**Data provided:**
----

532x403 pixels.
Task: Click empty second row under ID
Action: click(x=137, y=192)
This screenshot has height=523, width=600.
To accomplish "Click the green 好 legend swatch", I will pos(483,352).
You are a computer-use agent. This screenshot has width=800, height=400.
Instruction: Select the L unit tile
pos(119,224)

----

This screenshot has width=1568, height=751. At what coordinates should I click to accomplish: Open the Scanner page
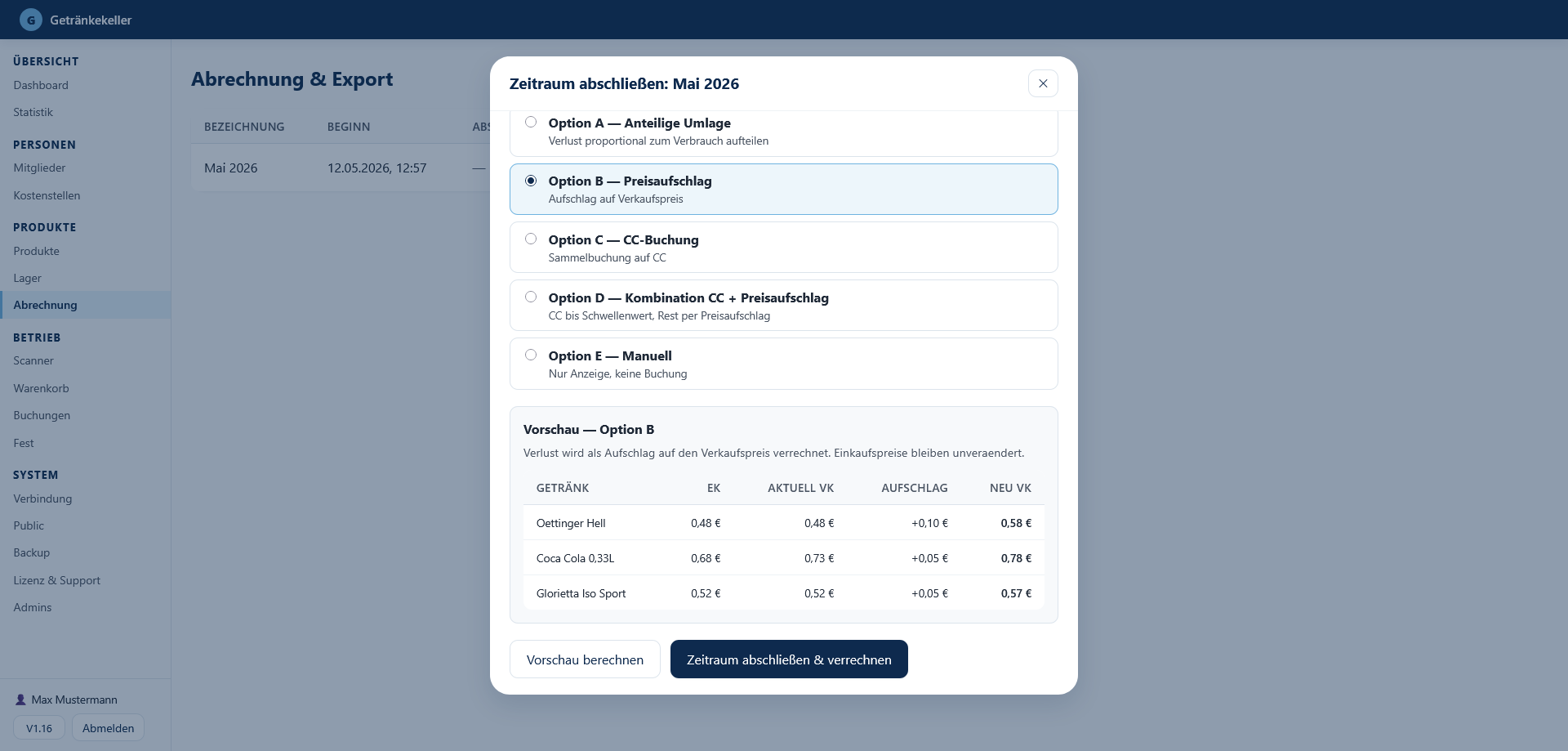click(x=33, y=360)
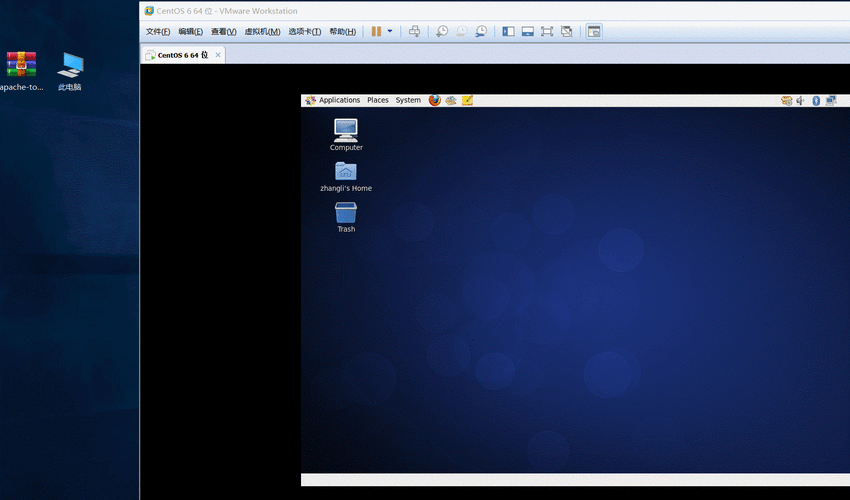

----

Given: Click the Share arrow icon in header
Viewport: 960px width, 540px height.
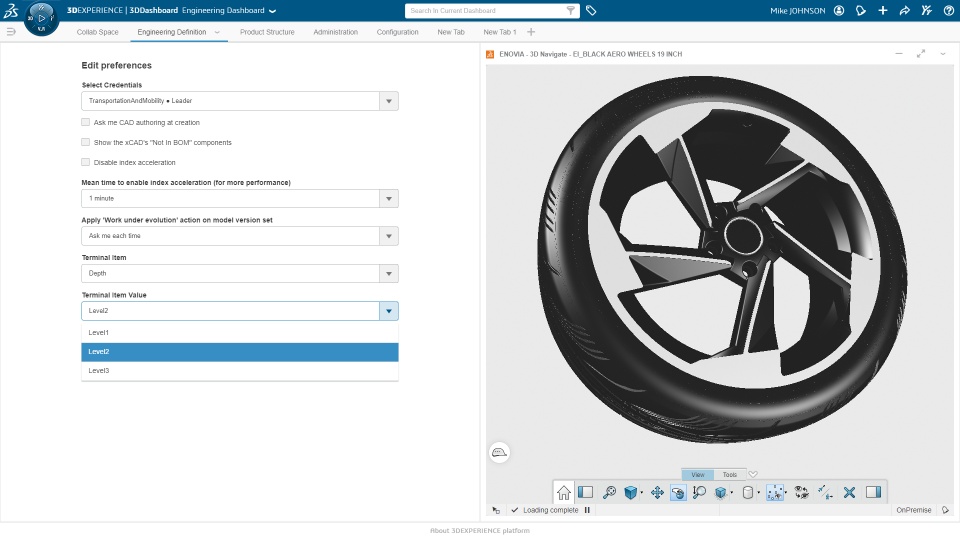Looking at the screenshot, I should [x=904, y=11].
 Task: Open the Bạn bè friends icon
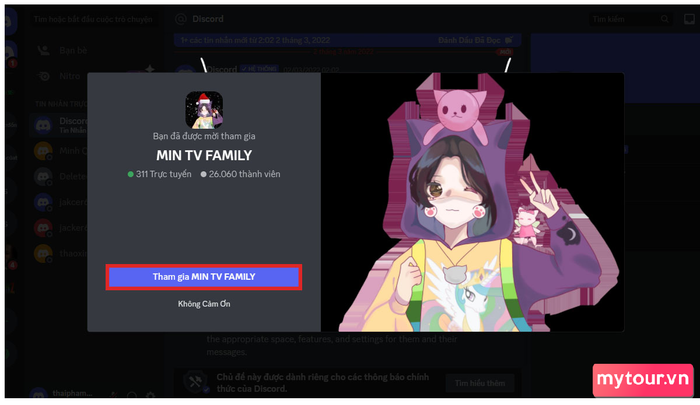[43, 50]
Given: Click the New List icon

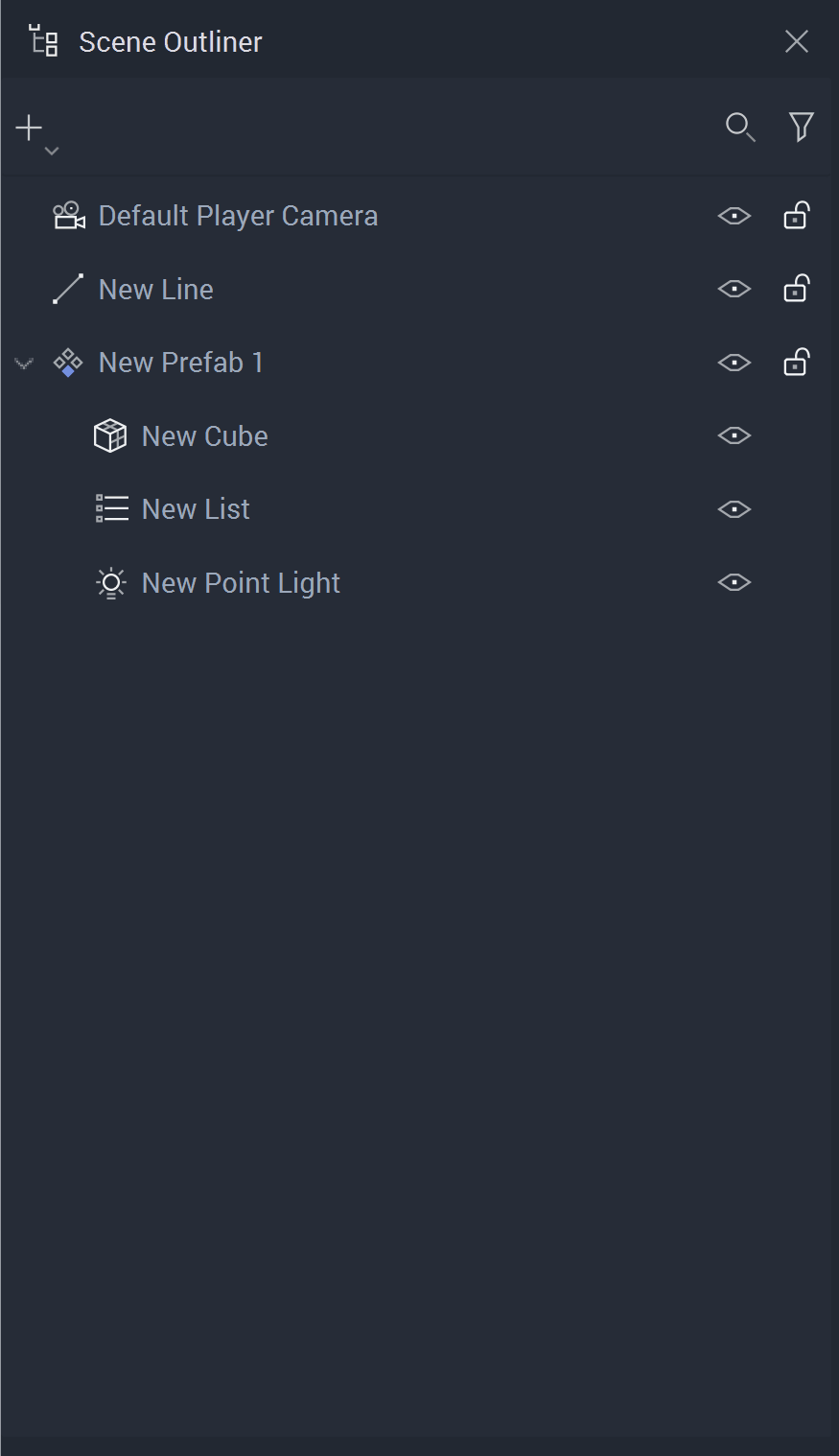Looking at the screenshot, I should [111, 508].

----

**What is expected:** Copy the lines word for word, starting with the line that contains "Task: Open the Bạn bè friends icon" and going on through the line that contains "Looking at the screenshot, I should [111, 508].". Leave the pictures out.

**Exercise output:**
 Task: Open the Bạn bè friends icon
[43, 50]
Given: Click the New List icon

Looking at the screenshot, I should [111, 508].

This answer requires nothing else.